*** Records for the task

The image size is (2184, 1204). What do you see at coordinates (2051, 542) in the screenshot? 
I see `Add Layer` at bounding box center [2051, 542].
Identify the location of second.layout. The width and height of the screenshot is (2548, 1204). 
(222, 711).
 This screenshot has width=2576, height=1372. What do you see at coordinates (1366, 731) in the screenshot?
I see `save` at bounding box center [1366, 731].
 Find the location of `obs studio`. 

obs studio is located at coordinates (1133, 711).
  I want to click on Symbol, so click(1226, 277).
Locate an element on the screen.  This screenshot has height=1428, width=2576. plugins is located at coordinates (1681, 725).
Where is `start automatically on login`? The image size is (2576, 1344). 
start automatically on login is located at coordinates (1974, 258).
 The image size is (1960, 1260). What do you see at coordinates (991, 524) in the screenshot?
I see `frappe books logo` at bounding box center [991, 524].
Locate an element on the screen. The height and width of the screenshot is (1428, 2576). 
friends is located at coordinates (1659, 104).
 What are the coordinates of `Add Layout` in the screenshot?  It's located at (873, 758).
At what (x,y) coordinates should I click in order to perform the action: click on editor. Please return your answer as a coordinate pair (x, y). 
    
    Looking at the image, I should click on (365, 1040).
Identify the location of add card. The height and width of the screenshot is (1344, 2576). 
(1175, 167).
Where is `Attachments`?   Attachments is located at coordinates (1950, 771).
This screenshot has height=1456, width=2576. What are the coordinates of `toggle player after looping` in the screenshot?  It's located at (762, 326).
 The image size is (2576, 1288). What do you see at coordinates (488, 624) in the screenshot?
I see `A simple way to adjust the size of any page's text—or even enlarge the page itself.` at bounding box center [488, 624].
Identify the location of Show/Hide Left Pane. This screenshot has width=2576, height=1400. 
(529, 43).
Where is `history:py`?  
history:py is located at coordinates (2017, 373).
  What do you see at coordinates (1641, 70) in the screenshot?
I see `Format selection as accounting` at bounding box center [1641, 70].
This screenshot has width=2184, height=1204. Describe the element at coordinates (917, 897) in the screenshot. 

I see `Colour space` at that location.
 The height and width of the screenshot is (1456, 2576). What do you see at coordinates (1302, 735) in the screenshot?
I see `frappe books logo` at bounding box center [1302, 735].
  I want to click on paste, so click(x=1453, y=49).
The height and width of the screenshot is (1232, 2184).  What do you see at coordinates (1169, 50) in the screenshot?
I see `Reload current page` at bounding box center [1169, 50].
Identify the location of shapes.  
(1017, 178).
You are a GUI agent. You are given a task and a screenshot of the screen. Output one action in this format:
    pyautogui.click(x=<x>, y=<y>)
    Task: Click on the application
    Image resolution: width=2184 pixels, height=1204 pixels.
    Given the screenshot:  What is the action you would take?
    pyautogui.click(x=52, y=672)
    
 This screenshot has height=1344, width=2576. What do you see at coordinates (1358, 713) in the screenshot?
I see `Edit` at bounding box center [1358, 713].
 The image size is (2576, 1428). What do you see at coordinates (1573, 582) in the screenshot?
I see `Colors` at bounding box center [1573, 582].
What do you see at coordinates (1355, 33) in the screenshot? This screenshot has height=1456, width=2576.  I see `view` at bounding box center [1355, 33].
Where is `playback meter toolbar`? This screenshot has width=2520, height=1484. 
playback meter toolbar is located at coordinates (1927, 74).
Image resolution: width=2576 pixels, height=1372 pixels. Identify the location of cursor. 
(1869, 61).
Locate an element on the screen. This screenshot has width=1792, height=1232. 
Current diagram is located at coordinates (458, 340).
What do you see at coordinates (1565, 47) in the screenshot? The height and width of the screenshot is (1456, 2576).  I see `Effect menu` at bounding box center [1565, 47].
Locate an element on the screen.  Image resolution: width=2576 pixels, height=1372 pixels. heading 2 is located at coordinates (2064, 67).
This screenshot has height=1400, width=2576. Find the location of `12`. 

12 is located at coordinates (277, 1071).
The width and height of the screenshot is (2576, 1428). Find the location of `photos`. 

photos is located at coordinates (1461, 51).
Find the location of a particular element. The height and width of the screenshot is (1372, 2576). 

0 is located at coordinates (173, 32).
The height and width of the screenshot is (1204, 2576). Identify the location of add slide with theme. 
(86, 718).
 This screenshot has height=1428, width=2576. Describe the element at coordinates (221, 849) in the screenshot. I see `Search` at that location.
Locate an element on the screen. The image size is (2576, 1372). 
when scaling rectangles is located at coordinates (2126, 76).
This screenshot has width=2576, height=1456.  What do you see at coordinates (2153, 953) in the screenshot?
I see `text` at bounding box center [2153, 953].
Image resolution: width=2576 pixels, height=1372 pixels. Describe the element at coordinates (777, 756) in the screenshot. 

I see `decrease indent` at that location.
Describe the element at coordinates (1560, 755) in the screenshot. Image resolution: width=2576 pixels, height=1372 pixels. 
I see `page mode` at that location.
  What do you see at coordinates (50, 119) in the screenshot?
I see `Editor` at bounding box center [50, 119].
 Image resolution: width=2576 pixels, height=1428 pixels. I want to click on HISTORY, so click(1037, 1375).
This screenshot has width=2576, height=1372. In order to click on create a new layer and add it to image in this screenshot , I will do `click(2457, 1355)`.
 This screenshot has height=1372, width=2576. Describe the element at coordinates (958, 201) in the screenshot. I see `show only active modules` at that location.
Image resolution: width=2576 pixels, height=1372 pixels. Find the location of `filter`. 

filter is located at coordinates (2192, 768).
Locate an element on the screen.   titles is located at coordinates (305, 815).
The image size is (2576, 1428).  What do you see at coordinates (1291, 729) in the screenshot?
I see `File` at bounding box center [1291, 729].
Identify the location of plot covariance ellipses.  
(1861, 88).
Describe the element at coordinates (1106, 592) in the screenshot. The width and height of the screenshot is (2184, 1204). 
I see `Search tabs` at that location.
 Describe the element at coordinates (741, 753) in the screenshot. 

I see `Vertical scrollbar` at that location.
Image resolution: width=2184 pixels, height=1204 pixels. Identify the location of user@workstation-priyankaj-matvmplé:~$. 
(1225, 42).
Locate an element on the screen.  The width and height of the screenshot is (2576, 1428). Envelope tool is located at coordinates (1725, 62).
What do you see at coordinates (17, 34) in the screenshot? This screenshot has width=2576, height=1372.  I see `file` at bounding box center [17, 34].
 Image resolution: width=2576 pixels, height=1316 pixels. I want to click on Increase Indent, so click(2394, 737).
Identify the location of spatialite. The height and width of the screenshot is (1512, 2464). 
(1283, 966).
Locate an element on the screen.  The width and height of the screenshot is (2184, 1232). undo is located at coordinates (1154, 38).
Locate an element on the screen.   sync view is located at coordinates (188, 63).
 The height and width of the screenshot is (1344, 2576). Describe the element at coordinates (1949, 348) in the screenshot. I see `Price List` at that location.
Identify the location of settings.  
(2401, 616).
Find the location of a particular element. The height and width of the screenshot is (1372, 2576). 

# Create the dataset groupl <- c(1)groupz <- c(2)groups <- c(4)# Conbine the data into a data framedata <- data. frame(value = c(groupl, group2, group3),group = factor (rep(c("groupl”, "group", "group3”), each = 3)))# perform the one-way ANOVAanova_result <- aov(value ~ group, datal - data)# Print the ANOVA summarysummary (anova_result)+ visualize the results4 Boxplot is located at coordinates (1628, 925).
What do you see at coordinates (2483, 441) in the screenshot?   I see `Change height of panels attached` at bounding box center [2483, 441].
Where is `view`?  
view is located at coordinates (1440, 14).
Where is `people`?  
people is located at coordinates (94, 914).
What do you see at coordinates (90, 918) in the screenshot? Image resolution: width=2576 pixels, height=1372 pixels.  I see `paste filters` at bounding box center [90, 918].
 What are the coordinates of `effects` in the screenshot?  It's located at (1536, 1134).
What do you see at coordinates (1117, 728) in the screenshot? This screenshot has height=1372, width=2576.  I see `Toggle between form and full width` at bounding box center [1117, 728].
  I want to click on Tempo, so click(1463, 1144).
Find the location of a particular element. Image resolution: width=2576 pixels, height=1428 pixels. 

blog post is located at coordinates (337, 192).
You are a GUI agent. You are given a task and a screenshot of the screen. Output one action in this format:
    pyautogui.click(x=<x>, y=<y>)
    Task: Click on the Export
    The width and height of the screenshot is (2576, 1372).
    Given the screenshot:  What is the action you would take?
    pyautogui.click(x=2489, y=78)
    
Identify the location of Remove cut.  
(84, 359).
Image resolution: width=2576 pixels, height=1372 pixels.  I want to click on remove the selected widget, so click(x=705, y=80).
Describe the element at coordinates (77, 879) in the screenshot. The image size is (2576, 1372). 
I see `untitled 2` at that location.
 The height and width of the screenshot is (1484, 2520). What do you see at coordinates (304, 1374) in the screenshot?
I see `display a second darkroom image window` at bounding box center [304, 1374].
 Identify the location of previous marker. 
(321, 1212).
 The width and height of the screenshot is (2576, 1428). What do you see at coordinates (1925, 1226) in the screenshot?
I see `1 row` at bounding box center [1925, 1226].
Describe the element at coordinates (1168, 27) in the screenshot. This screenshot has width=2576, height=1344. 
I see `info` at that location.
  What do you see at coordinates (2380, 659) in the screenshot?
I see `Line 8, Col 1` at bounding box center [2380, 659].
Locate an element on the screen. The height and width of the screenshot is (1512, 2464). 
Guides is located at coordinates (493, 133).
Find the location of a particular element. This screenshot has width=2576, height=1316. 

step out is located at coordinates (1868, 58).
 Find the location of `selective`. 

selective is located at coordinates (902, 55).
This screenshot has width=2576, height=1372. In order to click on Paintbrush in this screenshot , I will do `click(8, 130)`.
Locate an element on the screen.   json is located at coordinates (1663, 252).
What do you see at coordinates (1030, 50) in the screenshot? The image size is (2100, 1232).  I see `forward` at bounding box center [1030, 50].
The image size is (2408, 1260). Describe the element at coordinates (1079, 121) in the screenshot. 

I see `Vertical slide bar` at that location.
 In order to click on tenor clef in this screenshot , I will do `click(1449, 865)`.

******

- [Directions]
Copy out the lines of the listing word for word, starting with the line that contains "What do you see at coordinates (1030, 50)" and continuing through the end of the listing.

- [The response]
What do you see at coordinates (1030, 50) in the screenshot? The image size is (2100, 1232).  I see `forward` at bounding box center [1030, 50].
The image size is (2408, 1260). Describe the element at coordinates (1079, 121) in the screenshot. 

I see `Vertical slide bar` at that location.
 In order to click on tenor clef in this screenshot , I will do `click(1449, 865)`.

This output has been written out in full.